*Directions*
In the entries below, find the line with "The width and height of the screenshot is (633, 333)." and the line with "You are a computer-use agent. 532x294 pixels.". Reproduce those two lines and every line between them exactly, and nothing more.

(Stored dataset items)
==*==

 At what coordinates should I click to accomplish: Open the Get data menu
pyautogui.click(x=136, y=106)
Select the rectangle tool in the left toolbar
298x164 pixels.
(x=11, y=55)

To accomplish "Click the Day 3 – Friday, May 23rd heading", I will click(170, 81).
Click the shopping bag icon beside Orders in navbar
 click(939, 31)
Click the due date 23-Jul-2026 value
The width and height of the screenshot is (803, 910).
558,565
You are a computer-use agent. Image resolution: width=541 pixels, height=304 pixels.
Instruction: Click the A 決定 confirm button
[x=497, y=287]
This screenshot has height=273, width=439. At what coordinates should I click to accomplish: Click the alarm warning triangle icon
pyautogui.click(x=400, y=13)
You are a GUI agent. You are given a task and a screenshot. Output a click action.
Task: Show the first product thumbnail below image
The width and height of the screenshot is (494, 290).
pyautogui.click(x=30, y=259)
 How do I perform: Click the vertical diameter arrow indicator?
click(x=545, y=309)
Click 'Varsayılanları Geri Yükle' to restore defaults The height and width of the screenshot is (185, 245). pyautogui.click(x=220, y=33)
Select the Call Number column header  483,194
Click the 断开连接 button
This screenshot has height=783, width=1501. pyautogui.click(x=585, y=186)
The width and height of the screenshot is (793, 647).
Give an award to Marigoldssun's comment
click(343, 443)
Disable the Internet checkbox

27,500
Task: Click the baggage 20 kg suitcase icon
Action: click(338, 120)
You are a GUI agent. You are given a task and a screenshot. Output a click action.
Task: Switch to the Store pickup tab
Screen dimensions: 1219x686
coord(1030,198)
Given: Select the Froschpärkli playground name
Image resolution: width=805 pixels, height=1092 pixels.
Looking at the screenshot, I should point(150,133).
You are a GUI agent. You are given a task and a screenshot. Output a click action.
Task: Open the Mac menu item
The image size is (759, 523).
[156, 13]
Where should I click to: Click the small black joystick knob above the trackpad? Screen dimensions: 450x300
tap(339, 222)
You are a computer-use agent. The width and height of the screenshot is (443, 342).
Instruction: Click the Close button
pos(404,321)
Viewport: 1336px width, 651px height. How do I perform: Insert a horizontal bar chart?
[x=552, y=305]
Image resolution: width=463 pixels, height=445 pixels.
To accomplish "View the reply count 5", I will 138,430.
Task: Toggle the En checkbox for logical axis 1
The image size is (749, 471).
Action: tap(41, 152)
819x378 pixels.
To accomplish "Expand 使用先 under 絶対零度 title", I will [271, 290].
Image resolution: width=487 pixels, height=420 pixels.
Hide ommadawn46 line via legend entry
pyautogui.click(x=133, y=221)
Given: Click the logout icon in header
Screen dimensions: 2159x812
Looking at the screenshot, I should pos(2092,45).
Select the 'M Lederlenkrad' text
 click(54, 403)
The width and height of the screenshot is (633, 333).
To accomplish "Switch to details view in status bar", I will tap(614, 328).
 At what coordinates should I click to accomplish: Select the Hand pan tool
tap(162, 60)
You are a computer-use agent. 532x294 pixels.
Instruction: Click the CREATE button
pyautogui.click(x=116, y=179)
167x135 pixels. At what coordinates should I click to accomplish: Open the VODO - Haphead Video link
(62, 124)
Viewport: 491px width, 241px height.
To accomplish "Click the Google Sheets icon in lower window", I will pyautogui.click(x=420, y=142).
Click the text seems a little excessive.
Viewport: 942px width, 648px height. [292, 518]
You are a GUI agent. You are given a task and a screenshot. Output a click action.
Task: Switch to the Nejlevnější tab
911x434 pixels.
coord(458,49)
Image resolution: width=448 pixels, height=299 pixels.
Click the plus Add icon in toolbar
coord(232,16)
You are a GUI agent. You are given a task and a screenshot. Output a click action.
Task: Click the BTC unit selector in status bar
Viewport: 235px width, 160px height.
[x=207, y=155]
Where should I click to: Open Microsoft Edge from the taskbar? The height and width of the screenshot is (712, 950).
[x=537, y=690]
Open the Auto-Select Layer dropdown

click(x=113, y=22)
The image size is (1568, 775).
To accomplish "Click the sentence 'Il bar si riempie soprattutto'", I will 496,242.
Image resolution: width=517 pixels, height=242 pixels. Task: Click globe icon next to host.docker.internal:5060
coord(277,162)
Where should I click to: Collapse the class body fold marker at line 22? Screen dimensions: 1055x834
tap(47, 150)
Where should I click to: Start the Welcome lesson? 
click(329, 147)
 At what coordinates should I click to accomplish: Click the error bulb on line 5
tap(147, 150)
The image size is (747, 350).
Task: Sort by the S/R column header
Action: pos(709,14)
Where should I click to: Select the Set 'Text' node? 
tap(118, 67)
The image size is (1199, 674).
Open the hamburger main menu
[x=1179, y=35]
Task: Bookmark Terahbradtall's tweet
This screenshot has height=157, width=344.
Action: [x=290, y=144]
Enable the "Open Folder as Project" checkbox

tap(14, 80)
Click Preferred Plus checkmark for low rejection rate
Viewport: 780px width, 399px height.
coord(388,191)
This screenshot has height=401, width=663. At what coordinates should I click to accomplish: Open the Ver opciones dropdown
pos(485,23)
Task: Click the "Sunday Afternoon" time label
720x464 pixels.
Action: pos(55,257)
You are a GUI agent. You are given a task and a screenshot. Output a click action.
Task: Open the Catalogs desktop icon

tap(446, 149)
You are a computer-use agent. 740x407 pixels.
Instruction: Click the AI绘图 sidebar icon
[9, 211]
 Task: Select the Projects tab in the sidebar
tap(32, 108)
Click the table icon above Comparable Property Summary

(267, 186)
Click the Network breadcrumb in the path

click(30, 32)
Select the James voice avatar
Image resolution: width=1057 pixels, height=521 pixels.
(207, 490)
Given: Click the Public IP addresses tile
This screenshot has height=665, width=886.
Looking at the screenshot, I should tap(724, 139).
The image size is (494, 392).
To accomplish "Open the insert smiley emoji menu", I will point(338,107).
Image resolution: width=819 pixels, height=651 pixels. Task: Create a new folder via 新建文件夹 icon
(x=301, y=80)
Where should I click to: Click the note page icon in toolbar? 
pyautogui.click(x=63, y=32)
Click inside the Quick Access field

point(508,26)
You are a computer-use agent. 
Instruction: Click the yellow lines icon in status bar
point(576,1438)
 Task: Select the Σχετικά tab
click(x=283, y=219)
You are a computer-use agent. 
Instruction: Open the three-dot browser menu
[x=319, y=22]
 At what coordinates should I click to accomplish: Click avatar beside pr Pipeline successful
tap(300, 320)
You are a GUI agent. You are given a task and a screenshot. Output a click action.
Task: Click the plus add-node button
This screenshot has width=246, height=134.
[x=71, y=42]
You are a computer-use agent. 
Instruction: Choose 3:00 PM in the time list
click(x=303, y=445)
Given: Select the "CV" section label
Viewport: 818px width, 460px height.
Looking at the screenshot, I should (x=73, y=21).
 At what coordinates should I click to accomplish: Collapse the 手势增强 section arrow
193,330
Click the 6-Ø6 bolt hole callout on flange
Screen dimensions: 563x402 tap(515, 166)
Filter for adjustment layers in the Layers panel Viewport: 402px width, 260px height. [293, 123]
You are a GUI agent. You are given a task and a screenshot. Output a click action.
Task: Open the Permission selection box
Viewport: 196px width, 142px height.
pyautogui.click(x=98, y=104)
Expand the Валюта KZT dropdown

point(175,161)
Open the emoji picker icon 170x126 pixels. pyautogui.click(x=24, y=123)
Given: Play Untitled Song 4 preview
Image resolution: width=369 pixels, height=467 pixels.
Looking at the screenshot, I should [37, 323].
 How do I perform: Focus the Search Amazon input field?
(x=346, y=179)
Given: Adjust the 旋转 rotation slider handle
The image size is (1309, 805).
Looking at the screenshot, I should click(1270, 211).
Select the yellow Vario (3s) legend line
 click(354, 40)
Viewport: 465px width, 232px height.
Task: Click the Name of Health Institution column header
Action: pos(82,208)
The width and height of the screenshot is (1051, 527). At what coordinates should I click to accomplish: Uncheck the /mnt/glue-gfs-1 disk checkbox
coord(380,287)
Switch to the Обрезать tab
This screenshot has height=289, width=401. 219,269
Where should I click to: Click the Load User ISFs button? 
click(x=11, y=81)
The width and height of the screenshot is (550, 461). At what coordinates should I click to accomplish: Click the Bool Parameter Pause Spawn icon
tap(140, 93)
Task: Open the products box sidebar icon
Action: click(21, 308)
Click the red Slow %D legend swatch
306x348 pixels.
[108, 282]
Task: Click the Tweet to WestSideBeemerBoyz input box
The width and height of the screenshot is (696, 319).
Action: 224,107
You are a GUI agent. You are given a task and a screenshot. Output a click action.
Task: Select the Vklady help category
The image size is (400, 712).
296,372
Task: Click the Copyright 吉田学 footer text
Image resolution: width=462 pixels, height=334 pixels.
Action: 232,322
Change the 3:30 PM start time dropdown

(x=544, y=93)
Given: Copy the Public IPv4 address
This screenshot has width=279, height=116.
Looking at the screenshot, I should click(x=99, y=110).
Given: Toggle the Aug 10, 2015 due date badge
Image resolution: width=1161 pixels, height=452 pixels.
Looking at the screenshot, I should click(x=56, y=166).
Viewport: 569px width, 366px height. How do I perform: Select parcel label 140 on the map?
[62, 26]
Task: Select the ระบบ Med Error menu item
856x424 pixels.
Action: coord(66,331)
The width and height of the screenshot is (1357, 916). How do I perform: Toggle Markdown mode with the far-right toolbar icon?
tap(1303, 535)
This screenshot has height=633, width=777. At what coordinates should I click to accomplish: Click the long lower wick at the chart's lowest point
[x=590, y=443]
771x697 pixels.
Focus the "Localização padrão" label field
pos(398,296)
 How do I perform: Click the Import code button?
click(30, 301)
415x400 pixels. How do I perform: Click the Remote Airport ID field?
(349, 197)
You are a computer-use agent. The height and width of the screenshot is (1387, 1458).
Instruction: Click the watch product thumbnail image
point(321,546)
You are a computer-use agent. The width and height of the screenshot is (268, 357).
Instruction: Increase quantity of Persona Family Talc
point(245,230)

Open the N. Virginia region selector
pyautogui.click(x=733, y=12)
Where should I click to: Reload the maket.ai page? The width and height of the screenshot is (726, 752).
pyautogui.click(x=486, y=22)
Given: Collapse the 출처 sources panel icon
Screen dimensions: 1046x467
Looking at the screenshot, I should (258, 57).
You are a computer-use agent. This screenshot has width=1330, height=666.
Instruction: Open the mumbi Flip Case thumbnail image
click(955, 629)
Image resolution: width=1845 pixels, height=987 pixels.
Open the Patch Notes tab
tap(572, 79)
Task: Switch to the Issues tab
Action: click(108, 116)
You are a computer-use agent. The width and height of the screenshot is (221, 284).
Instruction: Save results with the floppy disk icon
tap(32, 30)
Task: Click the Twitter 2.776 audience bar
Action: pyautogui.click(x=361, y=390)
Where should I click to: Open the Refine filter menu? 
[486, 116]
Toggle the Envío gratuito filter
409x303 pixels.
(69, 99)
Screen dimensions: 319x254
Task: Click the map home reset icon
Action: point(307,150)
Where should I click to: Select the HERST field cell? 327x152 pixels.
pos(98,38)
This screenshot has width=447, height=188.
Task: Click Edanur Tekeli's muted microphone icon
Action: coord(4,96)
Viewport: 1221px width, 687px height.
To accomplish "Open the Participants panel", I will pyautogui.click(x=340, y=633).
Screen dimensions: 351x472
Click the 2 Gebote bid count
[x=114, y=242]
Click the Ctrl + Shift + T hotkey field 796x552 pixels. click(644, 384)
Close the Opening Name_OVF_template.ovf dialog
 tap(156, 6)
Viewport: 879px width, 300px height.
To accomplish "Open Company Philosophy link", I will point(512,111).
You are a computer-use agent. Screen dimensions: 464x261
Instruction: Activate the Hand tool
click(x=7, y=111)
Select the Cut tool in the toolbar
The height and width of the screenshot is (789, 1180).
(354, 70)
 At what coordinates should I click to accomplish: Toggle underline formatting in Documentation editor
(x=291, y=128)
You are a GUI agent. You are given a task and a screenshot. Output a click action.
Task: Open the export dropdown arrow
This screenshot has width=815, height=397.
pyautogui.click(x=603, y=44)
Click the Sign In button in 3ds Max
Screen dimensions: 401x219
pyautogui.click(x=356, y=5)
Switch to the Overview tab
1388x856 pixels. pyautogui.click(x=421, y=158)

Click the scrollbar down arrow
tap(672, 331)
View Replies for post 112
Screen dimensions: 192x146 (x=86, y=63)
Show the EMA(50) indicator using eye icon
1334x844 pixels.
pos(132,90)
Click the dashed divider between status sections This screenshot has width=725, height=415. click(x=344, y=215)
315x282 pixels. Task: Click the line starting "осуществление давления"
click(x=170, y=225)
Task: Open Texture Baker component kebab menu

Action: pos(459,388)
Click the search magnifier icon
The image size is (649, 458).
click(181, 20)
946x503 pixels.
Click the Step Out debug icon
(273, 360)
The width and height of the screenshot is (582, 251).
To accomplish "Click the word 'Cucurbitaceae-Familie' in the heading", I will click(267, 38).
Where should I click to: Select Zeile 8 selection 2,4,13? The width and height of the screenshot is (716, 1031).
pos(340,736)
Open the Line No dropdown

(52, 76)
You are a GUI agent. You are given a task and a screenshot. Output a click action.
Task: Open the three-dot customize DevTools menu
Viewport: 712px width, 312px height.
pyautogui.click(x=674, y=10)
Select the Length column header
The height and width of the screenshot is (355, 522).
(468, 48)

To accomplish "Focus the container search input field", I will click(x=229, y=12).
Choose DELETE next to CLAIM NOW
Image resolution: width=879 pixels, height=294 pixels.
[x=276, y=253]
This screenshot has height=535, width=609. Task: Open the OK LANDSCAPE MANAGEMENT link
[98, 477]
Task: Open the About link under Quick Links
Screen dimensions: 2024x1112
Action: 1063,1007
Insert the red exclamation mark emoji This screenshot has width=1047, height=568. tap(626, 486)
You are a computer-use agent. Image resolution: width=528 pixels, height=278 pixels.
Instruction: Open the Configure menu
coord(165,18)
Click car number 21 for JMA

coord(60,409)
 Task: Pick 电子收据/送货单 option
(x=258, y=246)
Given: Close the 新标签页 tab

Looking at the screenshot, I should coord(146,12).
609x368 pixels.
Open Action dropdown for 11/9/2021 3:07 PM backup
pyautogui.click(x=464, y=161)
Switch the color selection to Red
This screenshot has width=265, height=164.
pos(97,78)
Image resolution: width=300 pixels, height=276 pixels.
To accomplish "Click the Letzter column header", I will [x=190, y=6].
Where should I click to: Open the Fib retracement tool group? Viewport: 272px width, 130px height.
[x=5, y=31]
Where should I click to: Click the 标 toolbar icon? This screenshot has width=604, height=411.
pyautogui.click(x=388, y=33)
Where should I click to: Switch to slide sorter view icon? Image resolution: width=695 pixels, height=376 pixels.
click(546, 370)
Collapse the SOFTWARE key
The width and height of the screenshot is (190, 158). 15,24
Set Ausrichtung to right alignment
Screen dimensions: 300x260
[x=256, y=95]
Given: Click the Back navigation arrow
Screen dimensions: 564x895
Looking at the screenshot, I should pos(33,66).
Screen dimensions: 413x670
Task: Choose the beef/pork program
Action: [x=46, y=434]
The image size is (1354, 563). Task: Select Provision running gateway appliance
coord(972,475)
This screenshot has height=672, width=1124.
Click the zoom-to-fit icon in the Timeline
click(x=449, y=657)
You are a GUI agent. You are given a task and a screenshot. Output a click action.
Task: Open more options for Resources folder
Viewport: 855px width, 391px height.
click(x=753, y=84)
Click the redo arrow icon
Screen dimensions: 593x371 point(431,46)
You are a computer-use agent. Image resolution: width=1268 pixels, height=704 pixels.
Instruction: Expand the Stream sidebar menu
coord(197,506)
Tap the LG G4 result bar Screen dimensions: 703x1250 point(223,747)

==*==

*Task result*
The width and height of the screenshot is (633, 333).
To accomplish "Switch to details view in status bar", I will tap(614, 328).
 At what coordinates should I click to accomplish: Select the Hand pan tool
tap(162, 60)
You are a computer-use agent. 532x294 pixels.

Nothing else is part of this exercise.